- The task -
Repeat, line for line, the entries below from the first line to the line containing "This screenshot has width=1920, height=1080.", counting both ends.

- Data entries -
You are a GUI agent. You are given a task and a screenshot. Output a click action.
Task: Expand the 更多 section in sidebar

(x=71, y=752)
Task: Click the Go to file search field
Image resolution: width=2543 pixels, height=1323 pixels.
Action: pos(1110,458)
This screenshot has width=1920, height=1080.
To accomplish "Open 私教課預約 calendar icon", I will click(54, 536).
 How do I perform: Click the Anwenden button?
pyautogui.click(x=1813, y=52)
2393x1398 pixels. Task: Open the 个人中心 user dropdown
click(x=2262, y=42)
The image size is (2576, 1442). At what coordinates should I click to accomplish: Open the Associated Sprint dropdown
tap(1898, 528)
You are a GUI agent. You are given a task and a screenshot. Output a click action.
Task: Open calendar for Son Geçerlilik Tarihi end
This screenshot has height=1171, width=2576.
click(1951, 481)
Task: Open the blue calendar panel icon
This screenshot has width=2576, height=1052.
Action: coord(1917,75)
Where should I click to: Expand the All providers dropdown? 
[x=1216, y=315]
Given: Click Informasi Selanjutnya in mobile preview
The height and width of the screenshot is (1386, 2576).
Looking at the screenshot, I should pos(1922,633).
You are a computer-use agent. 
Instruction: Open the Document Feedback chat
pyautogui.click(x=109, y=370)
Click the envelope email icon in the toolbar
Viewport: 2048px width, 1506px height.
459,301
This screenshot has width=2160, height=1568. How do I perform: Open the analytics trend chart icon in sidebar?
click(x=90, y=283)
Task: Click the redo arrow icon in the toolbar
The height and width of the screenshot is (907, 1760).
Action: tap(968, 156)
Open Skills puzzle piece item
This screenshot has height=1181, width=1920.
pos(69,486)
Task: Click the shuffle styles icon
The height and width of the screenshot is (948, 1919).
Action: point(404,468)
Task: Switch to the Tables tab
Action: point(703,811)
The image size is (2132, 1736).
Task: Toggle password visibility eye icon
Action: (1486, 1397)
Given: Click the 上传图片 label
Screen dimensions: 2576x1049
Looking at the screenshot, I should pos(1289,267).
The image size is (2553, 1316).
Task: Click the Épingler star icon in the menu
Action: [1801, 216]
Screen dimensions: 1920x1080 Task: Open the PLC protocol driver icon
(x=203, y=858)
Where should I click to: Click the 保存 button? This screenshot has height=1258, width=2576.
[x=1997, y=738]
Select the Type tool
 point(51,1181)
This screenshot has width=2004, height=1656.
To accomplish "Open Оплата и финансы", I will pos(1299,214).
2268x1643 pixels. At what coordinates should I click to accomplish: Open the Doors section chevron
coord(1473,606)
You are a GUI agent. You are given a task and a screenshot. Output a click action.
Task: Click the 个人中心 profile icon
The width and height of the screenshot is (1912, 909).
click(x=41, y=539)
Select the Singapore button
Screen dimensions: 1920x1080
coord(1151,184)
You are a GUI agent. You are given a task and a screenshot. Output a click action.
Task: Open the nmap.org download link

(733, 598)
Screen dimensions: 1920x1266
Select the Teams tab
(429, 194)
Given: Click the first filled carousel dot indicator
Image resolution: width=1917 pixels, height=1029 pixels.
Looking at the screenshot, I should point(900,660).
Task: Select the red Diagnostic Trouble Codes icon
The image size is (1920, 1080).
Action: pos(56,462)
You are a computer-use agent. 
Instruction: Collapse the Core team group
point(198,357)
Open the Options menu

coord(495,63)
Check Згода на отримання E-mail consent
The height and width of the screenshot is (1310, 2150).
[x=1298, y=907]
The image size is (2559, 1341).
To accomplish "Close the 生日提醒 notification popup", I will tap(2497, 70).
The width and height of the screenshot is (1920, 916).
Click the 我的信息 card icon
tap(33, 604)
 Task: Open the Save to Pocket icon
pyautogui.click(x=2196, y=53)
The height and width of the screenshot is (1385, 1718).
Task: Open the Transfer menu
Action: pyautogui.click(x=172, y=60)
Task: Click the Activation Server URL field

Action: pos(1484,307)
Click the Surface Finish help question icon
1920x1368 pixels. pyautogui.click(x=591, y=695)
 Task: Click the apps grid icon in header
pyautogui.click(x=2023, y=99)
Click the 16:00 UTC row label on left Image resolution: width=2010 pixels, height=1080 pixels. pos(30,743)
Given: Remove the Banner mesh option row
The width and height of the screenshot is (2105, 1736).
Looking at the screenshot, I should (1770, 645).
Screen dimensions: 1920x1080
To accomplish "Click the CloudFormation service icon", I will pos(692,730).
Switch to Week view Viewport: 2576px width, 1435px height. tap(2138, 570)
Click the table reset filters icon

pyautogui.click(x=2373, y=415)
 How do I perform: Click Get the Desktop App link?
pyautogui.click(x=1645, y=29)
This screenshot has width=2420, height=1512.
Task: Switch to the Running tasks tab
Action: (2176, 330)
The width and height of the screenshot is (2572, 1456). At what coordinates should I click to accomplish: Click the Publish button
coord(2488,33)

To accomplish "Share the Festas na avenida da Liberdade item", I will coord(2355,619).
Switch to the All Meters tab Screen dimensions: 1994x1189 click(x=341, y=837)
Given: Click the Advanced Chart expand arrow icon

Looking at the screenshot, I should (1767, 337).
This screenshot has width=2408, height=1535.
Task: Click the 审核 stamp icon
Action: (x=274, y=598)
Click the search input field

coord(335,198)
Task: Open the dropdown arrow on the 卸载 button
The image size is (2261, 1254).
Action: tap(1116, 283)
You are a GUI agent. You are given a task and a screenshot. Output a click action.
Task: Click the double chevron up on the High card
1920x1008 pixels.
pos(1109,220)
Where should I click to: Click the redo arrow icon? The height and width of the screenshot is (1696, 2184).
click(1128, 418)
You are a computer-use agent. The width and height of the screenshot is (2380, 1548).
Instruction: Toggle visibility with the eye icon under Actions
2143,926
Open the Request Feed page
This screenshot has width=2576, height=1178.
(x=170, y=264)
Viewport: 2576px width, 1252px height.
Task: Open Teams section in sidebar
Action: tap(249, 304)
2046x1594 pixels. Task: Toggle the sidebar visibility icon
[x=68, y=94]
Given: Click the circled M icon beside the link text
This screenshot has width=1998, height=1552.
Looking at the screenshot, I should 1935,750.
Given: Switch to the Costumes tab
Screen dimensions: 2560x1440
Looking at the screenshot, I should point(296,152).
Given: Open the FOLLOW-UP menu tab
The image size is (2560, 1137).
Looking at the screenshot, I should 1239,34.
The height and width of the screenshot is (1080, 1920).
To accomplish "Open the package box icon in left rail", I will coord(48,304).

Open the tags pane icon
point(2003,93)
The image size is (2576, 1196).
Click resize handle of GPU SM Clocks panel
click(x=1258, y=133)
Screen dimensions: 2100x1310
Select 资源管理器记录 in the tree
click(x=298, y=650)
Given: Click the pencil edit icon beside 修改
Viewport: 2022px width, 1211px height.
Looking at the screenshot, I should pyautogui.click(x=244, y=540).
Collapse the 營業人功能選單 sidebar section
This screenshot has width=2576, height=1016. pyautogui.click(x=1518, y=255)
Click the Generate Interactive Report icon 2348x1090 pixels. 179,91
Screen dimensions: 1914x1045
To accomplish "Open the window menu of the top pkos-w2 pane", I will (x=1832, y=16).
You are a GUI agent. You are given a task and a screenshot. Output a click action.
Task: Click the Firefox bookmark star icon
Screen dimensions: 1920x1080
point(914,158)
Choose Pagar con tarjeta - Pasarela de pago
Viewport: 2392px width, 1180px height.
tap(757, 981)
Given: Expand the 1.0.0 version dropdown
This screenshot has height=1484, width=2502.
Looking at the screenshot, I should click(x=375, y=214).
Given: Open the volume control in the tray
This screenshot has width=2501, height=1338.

- Answer for the task -
You are a GUI agent. You are given a task and a screenshot. Output a click action.
Task: Expand the 更多 section in sidebar

(x=71, y=752)
Task: Click the Go to file search field
Image resolution: width=2543 pixels, height=1323 pixels.
Action: pos(1110,458)
This screenshot has width=1920, height=1080.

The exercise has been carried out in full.